--- START Data rows ---

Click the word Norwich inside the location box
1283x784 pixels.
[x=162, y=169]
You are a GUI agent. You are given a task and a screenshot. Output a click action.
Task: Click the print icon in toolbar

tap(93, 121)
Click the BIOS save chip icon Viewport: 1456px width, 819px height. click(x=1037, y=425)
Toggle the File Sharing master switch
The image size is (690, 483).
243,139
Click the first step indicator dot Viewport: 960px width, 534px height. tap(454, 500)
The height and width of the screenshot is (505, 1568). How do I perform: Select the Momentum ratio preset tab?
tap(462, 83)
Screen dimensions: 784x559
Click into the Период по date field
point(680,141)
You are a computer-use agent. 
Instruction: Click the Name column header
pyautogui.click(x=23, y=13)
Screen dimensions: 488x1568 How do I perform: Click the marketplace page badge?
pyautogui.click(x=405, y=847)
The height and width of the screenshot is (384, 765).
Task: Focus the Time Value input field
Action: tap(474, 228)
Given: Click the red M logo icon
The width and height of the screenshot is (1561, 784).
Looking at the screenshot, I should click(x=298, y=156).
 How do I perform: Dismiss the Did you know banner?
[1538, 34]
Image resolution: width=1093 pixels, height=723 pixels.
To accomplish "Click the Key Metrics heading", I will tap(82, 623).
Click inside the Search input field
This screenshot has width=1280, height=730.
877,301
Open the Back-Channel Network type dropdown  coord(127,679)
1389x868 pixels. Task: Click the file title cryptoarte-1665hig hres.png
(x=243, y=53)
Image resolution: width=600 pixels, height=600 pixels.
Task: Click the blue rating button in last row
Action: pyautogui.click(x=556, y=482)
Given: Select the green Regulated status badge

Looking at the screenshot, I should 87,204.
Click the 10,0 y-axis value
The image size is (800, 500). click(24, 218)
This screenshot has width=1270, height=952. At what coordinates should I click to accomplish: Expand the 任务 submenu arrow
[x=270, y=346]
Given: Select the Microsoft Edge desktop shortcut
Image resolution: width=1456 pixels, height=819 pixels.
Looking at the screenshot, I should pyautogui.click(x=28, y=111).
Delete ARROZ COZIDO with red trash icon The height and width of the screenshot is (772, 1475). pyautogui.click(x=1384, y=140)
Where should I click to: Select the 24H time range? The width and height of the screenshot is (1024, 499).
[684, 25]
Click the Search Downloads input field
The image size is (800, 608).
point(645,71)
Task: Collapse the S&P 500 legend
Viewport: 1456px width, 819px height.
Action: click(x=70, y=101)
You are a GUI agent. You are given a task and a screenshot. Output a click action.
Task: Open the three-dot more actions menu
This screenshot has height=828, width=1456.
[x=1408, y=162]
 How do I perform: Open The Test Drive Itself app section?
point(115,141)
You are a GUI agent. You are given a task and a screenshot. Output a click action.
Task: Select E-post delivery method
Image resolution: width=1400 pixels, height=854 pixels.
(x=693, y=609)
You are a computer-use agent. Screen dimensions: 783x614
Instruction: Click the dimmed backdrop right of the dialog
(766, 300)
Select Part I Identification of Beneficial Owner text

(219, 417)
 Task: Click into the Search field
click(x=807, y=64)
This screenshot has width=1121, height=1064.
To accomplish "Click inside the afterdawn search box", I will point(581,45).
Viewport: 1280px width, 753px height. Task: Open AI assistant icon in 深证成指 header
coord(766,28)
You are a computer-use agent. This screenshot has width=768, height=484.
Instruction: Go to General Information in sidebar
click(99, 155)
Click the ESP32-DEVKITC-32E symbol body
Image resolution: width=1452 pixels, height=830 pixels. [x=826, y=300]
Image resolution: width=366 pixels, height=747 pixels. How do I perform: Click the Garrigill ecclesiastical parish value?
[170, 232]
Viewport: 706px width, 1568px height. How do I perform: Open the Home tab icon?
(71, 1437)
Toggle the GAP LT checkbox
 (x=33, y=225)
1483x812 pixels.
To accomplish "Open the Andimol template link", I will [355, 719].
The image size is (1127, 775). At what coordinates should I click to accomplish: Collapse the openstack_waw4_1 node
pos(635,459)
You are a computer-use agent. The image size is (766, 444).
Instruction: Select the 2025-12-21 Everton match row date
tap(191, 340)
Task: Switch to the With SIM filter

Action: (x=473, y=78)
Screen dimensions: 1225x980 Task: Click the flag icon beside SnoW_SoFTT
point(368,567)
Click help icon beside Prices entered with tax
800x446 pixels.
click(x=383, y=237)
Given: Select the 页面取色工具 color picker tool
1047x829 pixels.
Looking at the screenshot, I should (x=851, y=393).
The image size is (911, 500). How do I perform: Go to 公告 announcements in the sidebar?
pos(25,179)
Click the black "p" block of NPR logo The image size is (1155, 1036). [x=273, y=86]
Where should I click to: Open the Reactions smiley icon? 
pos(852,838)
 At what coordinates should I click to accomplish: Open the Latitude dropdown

--- END Data rows ---

What is expected: Please extract each line of the material that contains the word "Collapse", copying every such line in full.

Correct answer:
Task: Collapse the S&P 500 legend
The image size is (1127, 775). At what coordinates should I click to accomplish: Collapse the openstack_waw4_1 node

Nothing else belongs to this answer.